We use can to express ability, possibility, permission and request.

  • The little boy can ride a horse faster than his father can. (Ability)
  • You can get into trouble for not doing your homework. (Possibility)
  • Can I walk on the grass? (Permission)
  • Can you not sing at all? I can’t stand it. (Request)
 
Could

We use could to express request, possibility, ability, permission and suggestion.

  • Could you feed my goldfish while I’m away for a week, please? (Polite request – a more polite form of can)
  • You had better not stand under the tree. You could be struck dead by lightning. (Possibility)
  • My grandfather could speak six languages including Swahili. (Ability)
  • Could I bring my puppy along? (Permission)
  • You could warn him to leave you alone, or you could keep a bodyguard. (Suggestion)
 
More on 'can' and 'could'

We do not use can with to-infinitive.

  • We can fly kites today.
  • Not: We can to fly kites today.

We can use can to express offer as is commonly done.
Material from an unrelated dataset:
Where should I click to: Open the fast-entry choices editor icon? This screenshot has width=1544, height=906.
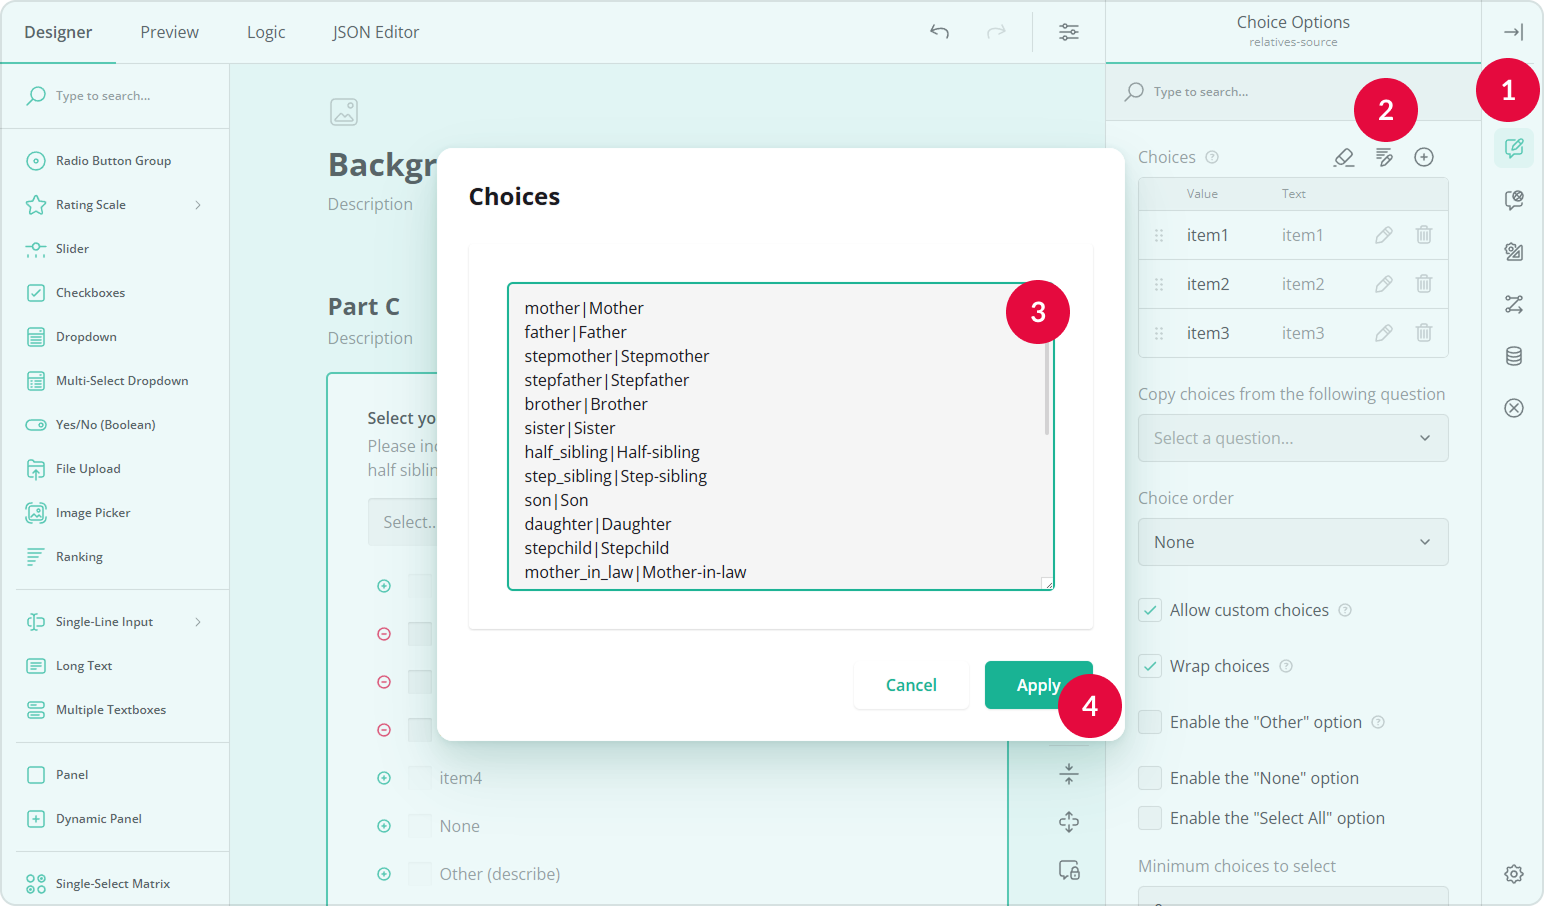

  • Can I help you to make the pancakes?

We can sometimes use (be) able to in place of can when it is necessary.

  • I can’t sleep. = I haven’t been able to sleep for two days. (Here, we use present perfect tense + able to. It is not possible to use can + present perfect tense.)

We do not add –s to the verb in the third person singular when we use the modal verb.

  • She can dance the tango.
  • Not: She can dances the tango.
 

We can use could +perfect tense for things which were possible to happen but didn’t, or an event which we are not sure about.

  • You could have avoided the fight by not using the word ‘stupid’.
  • He could have quarreled with his girlfriend.

We can use could when we do not really mean what we say.

  • I am so hungry; I could eat a whole turkey.
  • Not: I am so hungry; I can eat a whole turkey.